With BTRFS, Fedora 33 users will gain a copy-on-write filesystem that has advanced features including error detection, fault tolerance, recovery, transparent compression, cheap snapshots, integrated volume management, and easy administration. When compared to the EXT4 filesystem, BTRFS supports bigger volume sizes, bigger file sizes, a larger number of files, and longer filenames.
Some other improvements available in Fedora 33 pertain to programming languages and system library packages; as this distribution is used by a lot of developers, it’s important for it to ship with the latest software in these categories especially. Fedora 33 comes with Python 3.9, Ruby on Rails 6.0, and Perl 5.32. The nano text editor has also been set as the default but this can be changed if a user has another preference.

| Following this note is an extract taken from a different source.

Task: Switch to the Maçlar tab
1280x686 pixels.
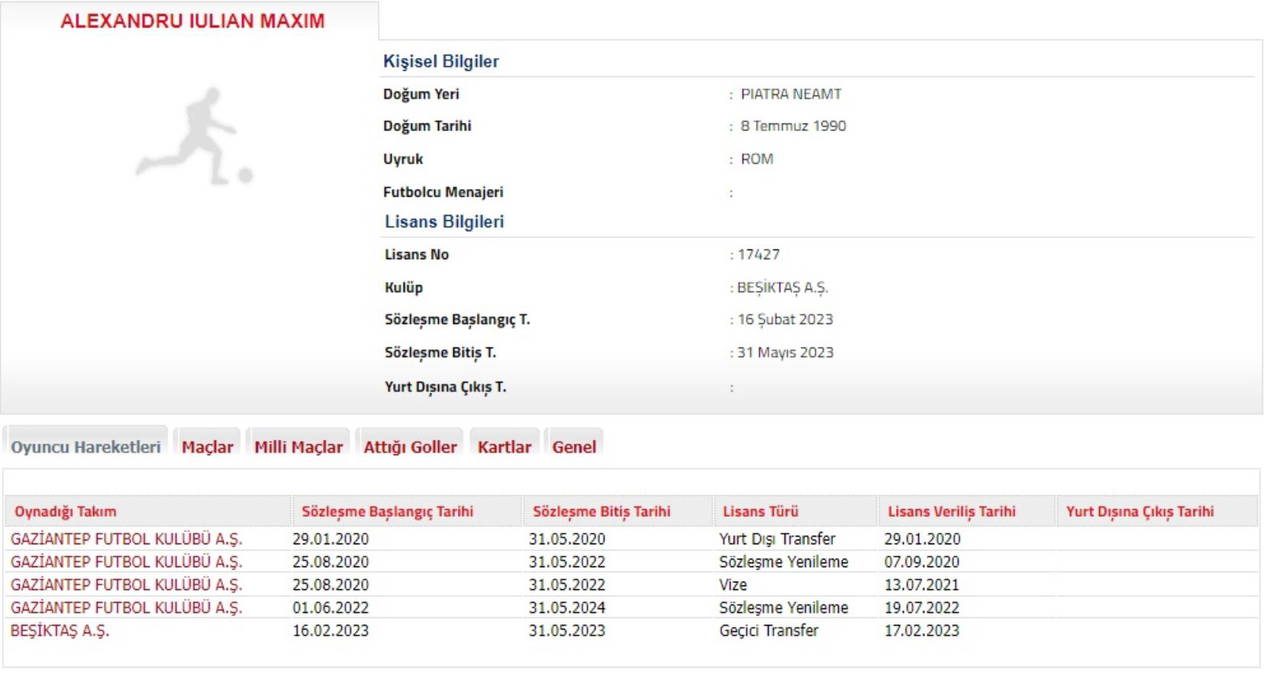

If you want to try out the new version of Fedora, just head over to the project’s website where you’ll be able to download the Workstation, Server, and IoT editions of Fedora 33. If you’re not a big fan of the GNOME desktop, you can check out the Fedora Spins which have also been updated but come with different desktop environments that you may prefer instead. Finally, there’s Fedora Labs which offers Fedora spins for specific tasks such as astronomy, neuroscience, graphics design, gaming, music production, teaching Python, digital security, robotics, and science in general.